Cornell University recently announced it will begin covering security fees for all events sponsored by student organizations. The university will pay for the first $8,000 in security fees incurred by any student event, which should fully cover the cost of those fees for the vast majority of such events.

This welcome development at the Ivy League school comes after student-led public pressure on the college to reverse a change in its security fee policy that would have created a huge opening for viewpoint discrimination.
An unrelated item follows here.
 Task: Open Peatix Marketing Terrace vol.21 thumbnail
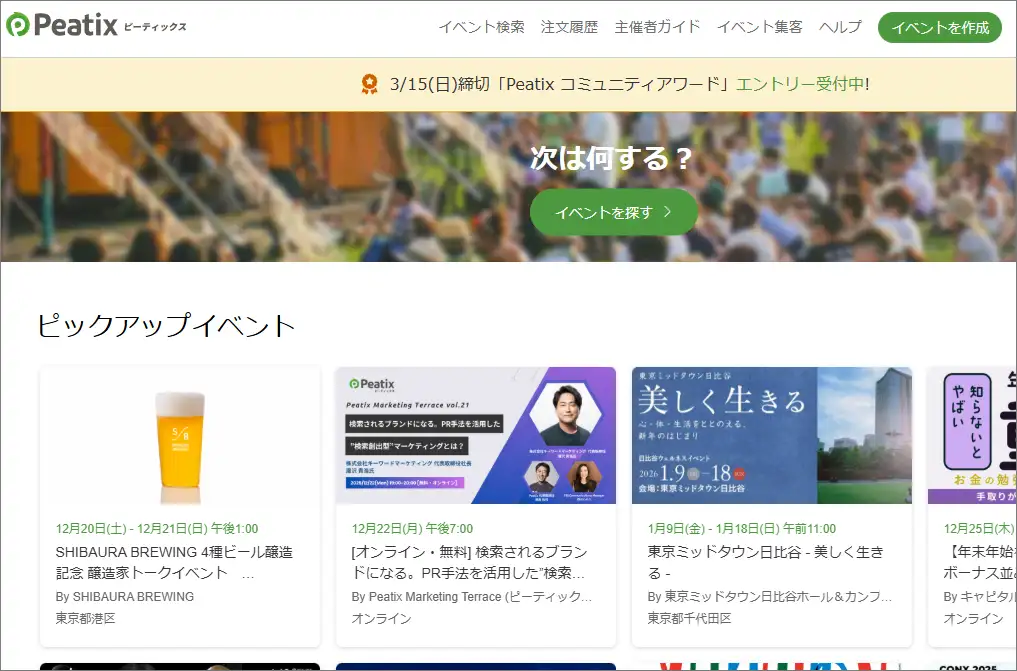pos(475,435)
FIRE began following this story last summer when our former intern Ben Lee, a student at Cornell University, first reported on a draft policy that would have given university police authority to determine security fees—or “speech tariffs,” as Ben called them—for student events. Under the proposed policy, which was in effect during this past school year, administrators asked the following viewpoint-adjacent questions when considering student event applications and calculating security fees:

  • Has a similar event caused any form of disruption at Cornell in the past?
  • Has a similar event caused any form of disruption on another campus?
  • Has a similar event been characterized as elevated or high risk, or problematic by any media?
  • Are there historic reasons why there may be opposition to the event?
  • Has there been litigation, including a Supreme Court case, connected to the topics of the event?
  • Does your gut tell you this event might be elevated or high risk?

As FIRE’s Will Creeley wrote in his analysis of the policy back in March, “if the administrator believes a student event will present an ‘elevated risk’ or ‘high risk’ because he or she disagrees with its content or viewpoint, the price for holding the event goes up.”  

Cornell’s reversal on the problematic policy strikes a similar note to the University of California, Berkeley's revision of its own major events policy. UC Berkeley revised the policy to make clear to students and student groups that “additional security fees will not be charged to event sponsors based on concerns that the content of the event or the viewpoints, opinions, or anticipated expression of the sponsors, event performers, or others participating in the event might provoke disturbances or response costs required by such disturbances.”

Cornell and UC Berkeley follow Columbia University, which made a similar announcement in February.

FIRE hopes that other colleges and universities take note of these laudable policy changes and consider addressing this problem at their own institutions. Anything less places a de facto tax on participation in the marketplace of ideas (and, at public schools, is likely  unconstitutional as well).